■ **PARTES DO EXERCÍCIO**:
(a) Por favor, reescreva o trecho da reportagem começando em "TIMOTHY EGAN" e seguindo até "do ano anterior.", trocando "meses quentes" por "meses de verão".
(b) Responda com base na reportagem:
(i) Segundo o Ministério do Interior mexicano, quantas pessoas morreram na região fronteiriça do Arizona de 1º de outubro em diante?
(ii) Quantos corpos Leon Stroud diz ter visto no ano passado?
(iii) Que temperatura o solo do deserto de Sonora atinge antes mesmo de começar o verão?

■ **SEGMENTO DE TEXTO**:
7.04.2004

Morte de ilegais bate recorde em fronteira dos EUA


TIMOTHY EGAN
DO "NEW YORK TIMES", EM COVERED WELLS, ARIZONA
No gargalo do contrabando humano que acontece aqui no deserto de Sonora, imigrantes ilegais vêm morrendo em número recorde quando tentam cruzar do México para os EUA, depois da proposta do governo Bush para anistiar imigrantes ilegais que é vista por muitos como um ímã."
A temporada da morte", definição de Robert Bonner, comissário da Patrulha de Fronteira americana, para os meses quentes do ano, mal começou, e 61 pessoas já morreram na região fronteiriça do Arizona de 1º de outubro para cá, segundo o Ministério do Interior mexicano -três vezes o total do ano anterior.
A Patrulha de Fronteira, que só computa os cadáveres que localiza, diz que o número de mortos é de 43, mais do que em qualquer outro ano no mesmo período.Leon Stroud, da patrulha, diz ter visto 34 corpos no ano passado. No jargão da Patrulha de Fronteira, um carro abandonado e um migrante morto são a mesma coisa -um "10-7"-, mas Stroud diz que não consegue se acostumar com as mortes."
A coisa mais difícil foi me sentar com um menino de 15 anos ao lado do corpo do pai dele", diz Stroud, texano fluente em espanhol. "O pai dele era cozinheiro. Era gordo demais para tentar cruzar a fronteira. Fizemos uma fogueira e tentamos consolar o garoto. Foi difícil".
Se o ritmo atual se mantiver, este terá sido o mais mortífero ano no mais movimentado corredor de contrabando humano dos EUA. "A situação não tem precedentes", disse o reverendo John Fife, presbiteriano de Tucson que participa ativamente dos esforços humanitários na fronteira. "Há dez anos quase não havia mortes na fronteira sudoeste do Arizona. O que eles fizeram foi criar esse corredor da morte. É darwinista -só os mais fortes sobrevivem".
Por anos, a morte dos que tentavam cruzar a fronteira acontecia em geral à noite, por atropelamento, em rodovias perto de áreas urbanas. Mas agora, com mais recursos técnicos e mais policiamento, os imigrantes ilegais se vêem forçados a tentar a travessia no sul do Arizona, um dos lugares mais inóspitos do planeta.
Eles morrem por causa do sol, calcinados no chão áspero do deserto de Sonora, onde a temperatura do solo chega a 55C antes ainda de começar o verão. Morrem congelados, nas alturas das pedras frias das montanhas Baboviquari, em noites sem lua. Morrem vítimas dos bandidos que os atacam, morrem devido a defeitos em seus carros, e morrem por problemas cardíacos.

■ **SEGMENTO DE DADOS**:
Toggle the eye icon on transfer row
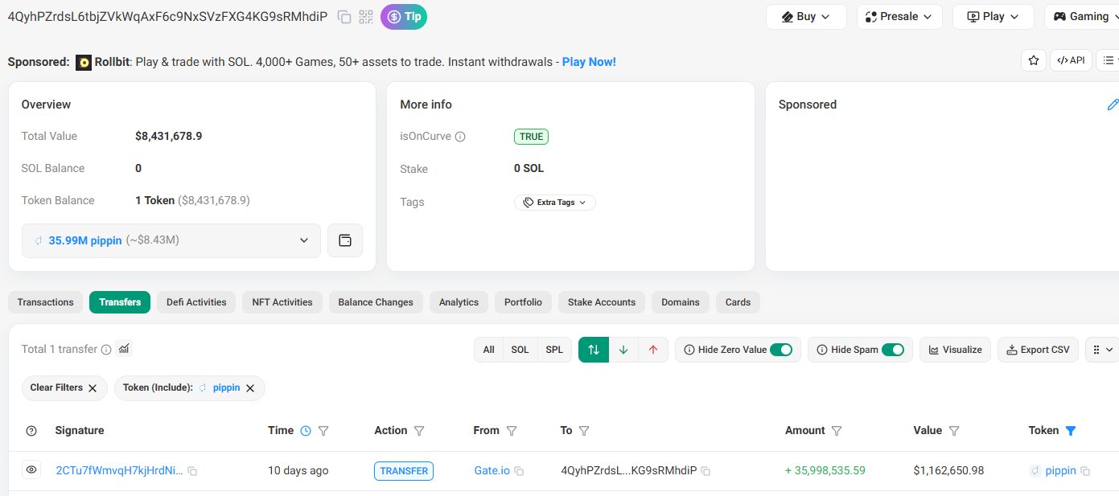Image resolution: width=1119 pixels, height=496 pixels. pyautogui.click(x=31, y=470)
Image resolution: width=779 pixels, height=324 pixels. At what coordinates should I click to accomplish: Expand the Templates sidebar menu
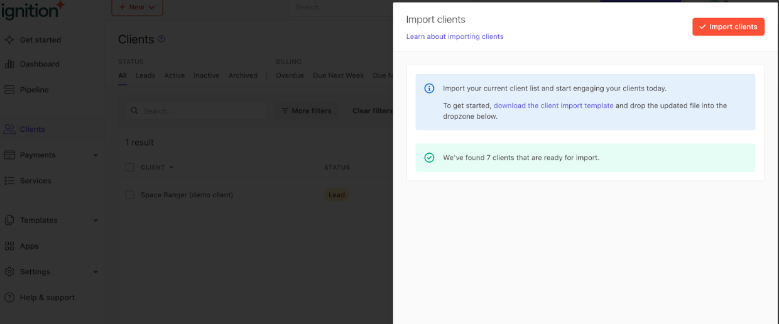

■ **SOLUÇÕES POR TAREFA**:
(a)
TIMOTHY EGAN
DO "NEW YORK TIMES", EM COVERED WELLS, ARIZONA
No gargalo do contrabando humano que acontece aqui no deserto de Sonora, imigrantes ilegais vêm morrendo em número recorde quando tentam cruzar do México para os EUA, depois da proposta do governo Bush para anistiar imigrantes ilegais que é vista por muitos como um ímã."
A temporada da morte", definição de Robert Bonner, comissário da Patrulha de Fronteira americana, para os meses de verão do ano, mal começou, e 61 pessoas já morreram na região fronteiriça do Arizona de 1º de outubro para cá, segundo o Ministério do Interior mexicano -três vezes o total do ano anterior.

(b)
(i) 61 pessoas.
(ii) 34 corpos.
(iii) 55C.